**Stated goal**
Copy every line of the listing below exactly as it appears.

**Exercise data**
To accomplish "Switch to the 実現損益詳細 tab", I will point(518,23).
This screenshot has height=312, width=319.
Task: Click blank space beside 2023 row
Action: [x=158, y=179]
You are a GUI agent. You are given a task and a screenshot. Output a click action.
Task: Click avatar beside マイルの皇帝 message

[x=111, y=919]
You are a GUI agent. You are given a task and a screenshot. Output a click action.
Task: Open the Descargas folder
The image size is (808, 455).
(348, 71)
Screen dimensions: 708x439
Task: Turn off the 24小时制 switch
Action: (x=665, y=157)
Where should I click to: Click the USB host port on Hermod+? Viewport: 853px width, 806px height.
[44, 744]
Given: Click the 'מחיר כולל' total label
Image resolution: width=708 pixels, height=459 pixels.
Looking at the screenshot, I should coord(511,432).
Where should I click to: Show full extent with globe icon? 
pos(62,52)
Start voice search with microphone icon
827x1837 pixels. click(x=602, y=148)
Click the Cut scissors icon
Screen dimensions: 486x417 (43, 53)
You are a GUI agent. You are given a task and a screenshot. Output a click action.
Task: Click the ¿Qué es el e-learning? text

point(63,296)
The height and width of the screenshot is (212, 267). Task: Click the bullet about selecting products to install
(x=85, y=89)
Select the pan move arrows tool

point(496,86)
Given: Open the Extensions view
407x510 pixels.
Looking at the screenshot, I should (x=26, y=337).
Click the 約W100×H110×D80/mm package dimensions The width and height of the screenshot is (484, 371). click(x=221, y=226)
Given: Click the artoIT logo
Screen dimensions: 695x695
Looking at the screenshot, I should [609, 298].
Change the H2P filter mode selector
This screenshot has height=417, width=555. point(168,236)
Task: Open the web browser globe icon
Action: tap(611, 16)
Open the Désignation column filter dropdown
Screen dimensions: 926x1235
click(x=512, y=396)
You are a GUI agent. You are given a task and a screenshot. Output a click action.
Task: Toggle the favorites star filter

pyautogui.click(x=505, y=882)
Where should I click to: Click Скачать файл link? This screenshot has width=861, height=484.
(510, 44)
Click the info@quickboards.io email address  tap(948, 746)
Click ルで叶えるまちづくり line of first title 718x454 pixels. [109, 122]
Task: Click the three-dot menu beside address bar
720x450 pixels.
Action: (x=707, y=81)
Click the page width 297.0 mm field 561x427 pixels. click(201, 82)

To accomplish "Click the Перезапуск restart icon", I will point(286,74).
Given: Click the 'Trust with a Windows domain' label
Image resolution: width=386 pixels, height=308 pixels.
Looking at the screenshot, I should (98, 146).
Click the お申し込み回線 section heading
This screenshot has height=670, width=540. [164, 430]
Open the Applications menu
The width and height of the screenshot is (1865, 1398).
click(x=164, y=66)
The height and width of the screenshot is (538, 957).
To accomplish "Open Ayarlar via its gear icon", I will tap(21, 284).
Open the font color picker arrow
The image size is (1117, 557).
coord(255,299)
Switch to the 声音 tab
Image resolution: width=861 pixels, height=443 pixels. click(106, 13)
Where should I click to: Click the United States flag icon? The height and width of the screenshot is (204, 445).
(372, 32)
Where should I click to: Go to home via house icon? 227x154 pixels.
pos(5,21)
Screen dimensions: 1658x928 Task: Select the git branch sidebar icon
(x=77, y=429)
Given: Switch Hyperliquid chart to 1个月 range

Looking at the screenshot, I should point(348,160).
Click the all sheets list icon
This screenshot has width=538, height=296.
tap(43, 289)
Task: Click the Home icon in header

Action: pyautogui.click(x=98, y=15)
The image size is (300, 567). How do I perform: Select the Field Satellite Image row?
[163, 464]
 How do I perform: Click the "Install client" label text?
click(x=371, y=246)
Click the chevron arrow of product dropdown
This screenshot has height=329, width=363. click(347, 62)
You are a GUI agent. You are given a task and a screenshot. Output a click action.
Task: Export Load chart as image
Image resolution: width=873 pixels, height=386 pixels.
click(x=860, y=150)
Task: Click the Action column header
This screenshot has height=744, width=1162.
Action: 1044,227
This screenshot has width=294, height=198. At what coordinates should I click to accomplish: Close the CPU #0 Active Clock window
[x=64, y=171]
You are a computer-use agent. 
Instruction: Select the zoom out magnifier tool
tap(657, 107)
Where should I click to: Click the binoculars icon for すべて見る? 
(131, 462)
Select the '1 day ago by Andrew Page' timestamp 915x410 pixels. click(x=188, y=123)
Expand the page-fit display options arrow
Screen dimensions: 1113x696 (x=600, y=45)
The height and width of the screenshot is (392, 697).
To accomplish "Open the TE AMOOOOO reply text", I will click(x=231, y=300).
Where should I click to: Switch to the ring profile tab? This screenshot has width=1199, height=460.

**Reply**
To accomplish "Switch to the 実現損益詳細 tab", I will point(518,23).
This screenshot has height=312, width=319.
Task: Click blank space beside 2023 row
Action: [x=158, y=179]
You are a GUI agent. You are given a task and a screenshot. Output a click action.
Task: Click avatar beside マイルの皇帝 message

[x=111, y=919]
You are a GUI agent. You are given a task and a screenshot. Output a click action.
Task: Open the Descargas folder
The image size is (808, 455).
(348, 71)
Screen dimensions: 708x439
Task: Turn off the 24小时制 switch
Action: (x=665, y=157)
Where should I click to: Click the USB host port on Hermod+? Viewport: 853px width, 806px height.
[44, 744]
Given: Click the 'מחיר כולל' total label
Image resolution: width=708 pixels, height=459 pixels.
Looking at the screenshot, I should coord(511,432).
Where should I click to: Show full extent with globe icon? 
pos(62,52)
Start voice search with microphone icon
827x1837 pixels. click(x=602, y=148)
Click the Cut scissors icon
Screen dimensions: 486x417 (43, 53)
You are a GUI agent. You are given a task and a screenshot. Output a click action.
Task: Click the ¿Qué es el e-learning? text

point(63,296)
The height and width of the screenshot is (212, 267). Task: Click the bullet about selecting products to install
(x=85, y=89)
Select the pan move arrows tool

point(496,86)
Given: Open the Extensions view
407x510 pixels.
Looking at the screenshot, I should (x=26, y=337).
Click the 約W100×H110×D80/mm package dimensions The width and height of the screenshot is (484, 371). click(x=221, y=226)
Given: Click the artoIT logo
Screen dimensions: 695x695
Looking at the screenshot, I should [609, 298].
Change the H2P filter mode selector
This screenshot has height=417, width=555. point(168,236)
Task: Open the web browser globe icon
Action: tap(611, 16)
Open the Désignation column filter dropdown
Screen dimensions: 926x1235
click(x=512, y=396)
You are a GUI agent. You are given a task and a screenshot. Output a click action.
Task: Toggle the favorites star filter

pyautogui.click(x=505, y=882)
Where should I click to: Click Скачать файл link? This screenshot has width=861, height=484.
(510, 44)
Click the info@quickboards.io email address  tap(948, 746)
Click ルで叶えるまちづくり line of first title 718x454 pixels. [109, 122]
Task: Click the three-dot menu beside address bar
720x450 pixels.
Action: (x=707, y=81)
Click the page width 297.0 mm field 561x427 pixels. click(201, 82)

To accomplish "Click the Перезапуск restart icon", I will point(286,74).
Given: Click the 'Trust with a Windows domain' label
Image resolution: width=386 pixels, height=308 pixels.
Looking at the screenshot, I should (98, 146).
Click the お申し込み回線 section heading
This screenshot has height=670, width=540. [164, 430]
Open the Applications menu
The width and height of the screenshot is (1865, 1398).
click(x=164, y=66)
The height and width of the screenshot is (538, 957).
To accomplish "Open Ayarlar via its gear icon", I will tap(21, 284).
Open the font color picker arrow
The image size is (1117, 557).
coord(255,299)
Switch to the 声音 tab
Image resolution: width=861 pixels, height=443 pixels. click(106, 13)
Where should I click to: Click the United States flag icon? The height and width of the screenshot is (204, 445).
(372, 32)
Where should I click to: Go to home via house icon? 227x154 pixels.
pos(5,21)
Screen dimensions: 1658x928 Task: Select the git branch sidebar icon
(x=77, y=429)
Given: Switch Hyperliquid chart to 1个月 range

Looking at the screenshot, I should point(348,160).
Click the all sheets list icon
This screenshot has width=538, height=296.
tap(43, 289)
Task: Click the Home icon in header

Action: pyautogui.click(x=98, y=15)
The image size is (300, 567). How do I perform: Select the Field Satellite Image row?
[163, 464]
 How do I perform: Click the "Install client" label text?
click(x=371, y=246)
Click the chevron arrow of product dropdown
This screenshot has height=329, width=363. click(347, 62)
You are a GUI agent. You are given a task and a screenshot. Output a click action.
Task: Export Load chart as image
Image resolution: width=873 pixels, height=386 pixels.
click(x=860, y=150)
Task: Click the Action column header
This screenshot has height=744, width=1162.
Action: 1044,227
This screenshot has width=294, height=198. At what coordinates should I click to accomplish: Close the CPU #0 Active Clock window
[x=64, y=171]
You are a computer-use agent. 
Instruction: Select the zoom out magnifier tool
tap(657, 107)
Where should I click to: Click the binoculars icon for すべて見る? 
(131, 462)
Select the '1 day ago by Andrew Page' timestamp 915x410 pixels. click(x=188, y=123)
Expand the page-fit display options arrow
Screen dimensions: 1113x696 (x=600, y=45)
The height and width of the screenshot is (392, 697).
To accomplish "Open the TE AMOOOOO reply text", I will click(x=231, y=300).
Where should I click to: Switch to the ring profile tab? This screenshot has width=1199, height=460.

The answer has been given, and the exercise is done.